Someone uses chatgpt in the most basic way, not harnessing any of the power of asking followup questions even, and complains it's not that great. Yet when reading, I get the feeling that the employee isn't that great.
The employee is the only one saving randomly generated fake facts from becoming government policy documents.
Think about his coworkers that might not be as sharp and just doing what they are told (copy/paste).
We live in a world where barely fact checked AI news is now normal.. the AI can introduce people wrong, use wrong grammar, call vehicles buildings, and even get facts wrong and we all just go about our lives, and think it’s okay that nobody at NewsMegaCorp could even bother to get a teenager to read something before publishing it to the world.

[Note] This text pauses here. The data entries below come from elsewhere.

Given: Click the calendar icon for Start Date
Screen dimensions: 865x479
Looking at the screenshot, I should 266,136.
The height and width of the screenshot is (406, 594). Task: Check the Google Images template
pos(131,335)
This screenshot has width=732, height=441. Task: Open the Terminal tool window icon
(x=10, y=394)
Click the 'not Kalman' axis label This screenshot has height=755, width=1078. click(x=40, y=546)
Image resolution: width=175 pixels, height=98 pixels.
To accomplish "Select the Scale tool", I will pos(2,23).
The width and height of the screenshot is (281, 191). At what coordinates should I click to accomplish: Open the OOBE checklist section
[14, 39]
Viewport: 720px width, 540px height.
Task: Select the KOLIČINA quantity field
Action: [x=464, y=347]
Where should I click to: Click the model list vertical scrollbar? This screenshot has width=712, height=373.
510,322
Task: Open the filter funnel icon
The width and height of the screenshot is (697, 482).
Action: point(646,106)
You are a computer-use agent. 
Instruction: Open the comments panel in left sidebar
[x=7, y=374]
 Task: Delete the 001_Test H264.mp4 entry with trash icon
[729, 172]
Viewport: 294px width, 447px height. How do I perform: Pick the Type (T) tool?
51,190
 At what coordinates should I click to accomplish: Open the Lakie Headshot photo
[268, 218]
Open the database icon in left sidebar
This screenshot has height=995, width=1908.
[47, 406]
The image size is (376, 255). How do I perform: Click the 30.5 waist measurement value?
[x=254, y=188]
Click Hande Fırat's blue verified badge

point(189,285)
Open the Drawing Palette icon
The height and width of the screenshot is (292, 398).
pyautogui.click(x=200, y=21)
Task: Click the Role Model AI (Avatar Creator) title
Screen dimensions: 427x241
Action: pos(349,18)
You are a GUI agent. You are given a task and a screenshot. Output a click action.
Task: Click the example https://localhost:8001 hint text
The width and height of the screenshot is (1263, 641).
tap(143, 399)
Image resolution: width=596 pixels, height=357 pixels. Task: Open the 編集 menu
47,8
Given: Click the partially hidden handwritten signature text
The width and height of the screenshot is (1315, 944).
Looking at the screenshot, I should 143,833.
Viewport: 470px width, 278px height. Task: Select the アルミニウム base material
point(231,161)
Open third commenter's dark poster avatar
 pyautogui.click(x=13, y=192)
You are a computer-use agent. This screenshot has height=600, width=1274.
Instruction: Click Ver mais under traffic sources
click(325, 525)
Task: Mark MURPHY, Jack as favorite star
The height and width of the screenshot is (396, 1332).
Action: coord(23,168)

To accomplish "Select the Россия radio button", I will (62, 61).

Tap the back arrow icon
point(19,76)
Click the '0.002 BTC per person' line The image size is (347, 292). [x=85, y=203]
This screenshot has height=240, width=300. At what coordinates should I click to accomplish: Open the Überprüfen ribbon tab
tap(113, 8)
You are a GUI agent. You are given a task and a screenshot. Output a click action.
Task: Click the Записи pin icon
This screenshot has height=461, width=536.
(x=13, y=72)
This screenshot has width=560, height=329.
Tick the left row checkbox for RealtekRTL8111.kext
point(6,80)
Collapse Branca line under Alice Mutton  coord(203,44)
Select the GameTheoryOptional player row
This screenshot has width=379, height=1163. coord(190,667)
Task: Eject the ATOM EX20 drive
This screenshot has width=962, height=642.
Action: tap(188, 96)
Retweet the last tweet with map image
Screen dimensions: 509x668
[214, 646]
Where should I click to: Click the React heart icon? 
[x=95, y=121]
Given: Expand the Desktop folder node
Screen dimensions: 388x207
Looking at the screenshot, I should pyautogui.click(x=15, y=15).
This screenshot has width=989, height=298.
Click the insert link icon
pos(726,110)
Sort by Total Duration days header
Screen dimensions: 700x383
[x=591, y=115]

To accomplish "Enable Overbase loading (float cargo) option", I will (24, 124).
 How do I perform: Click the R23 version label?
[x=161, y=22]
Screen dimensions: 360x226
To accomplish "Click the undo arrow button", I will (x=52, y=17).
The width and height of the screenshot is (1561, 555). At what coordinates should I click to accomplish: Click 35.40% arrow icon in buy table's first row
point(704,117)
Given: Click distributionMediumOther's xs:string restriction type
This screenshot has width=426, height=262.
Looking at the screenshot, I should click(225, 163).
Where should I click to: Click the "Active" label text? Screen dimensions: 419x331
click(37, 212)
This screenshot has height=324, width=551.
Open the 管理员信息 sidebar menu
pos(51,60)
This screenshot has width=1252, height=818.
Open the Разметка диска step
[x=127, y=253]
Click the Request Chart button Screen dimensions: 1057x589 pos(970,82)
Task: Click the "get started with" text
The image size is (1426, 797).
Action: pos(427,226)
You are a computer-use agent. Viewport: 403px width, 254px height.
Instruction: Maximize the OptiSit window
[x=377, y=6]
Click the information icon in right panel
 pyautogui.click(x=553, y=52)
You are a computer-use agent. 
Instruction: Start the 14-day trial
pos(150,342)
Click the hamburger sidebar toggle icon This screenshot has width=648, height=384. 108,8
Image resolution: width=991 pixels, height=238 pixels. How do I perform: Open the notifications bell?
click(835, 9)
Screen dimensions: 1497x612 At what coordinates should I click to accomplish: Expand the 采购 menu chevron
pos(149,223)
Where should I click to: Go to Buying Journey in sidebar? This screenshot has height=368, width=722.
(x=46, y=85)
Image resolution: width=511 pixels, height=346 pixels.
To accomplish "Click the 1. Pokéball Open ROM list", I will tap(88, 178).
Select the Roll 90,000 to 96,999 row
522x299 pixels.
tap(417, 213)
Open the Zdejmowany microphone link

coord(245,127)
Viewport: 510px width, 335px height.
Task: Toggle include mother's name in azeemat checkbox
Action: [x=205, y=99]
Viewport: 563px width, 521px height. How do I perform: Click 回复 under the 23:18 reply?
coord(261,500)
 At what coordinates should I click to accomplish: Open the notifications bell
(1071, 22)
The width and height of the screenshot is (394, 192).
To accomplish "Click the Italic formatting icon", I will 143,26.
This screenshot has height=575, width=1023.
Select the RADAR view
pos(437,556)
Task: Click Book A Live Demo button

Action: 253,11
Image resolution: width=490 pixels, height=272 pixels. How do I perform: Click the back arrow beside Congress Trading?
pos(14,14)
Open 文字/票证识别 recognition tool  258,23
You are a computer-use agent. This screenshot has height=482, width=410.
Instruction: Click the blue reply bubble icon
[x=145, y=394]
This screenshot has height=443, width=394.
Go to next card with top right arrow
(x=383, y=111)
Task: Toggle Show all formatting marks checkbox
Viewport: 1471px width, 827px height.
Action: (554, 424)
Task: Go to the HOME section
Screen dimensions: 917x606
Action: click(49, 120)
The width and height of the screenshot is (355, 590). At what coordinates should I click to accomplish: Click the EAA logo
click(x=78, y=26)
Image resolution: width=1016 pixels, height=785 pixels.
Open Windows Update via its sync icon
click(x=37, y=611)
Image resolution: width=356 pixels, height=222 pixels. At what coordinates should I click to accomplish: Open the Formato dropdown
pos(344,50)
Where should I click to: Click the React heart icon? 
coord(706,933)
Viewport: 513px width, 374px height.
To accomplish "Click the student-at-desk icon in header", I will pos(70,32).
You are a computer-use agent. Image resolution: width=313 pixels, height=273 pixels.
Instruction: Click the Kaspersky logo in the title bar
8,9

Now we have to worry about our governments running on policies that were created in the same sloppy fashion, because it’s cheaper than people.
I agree that news should not be ai generated, since news should by definition be new and if you need AI to help you with it, you're probably editorializing it to some degree.
Should an info snippet about some currently evolving scenario about disease be gotten from AI? No. But if your boss asks you to use AI, I expect you to find a better use for it than just getting the main blurb.
The employee could have asked the AI about historical info about monkey box over the years past, and how its rise compared to the rise in hiv/aids. Who knows. I'm not in that industry. But the example given in the post is the lamest I could think of.
I think the common dev response is just to say "user error" or RTFM. But ChatGPT is being used by 100 MILLION+ people now, so the likelihood that many of them are using ChatGPT in a stupidly dangerous way is quite huge.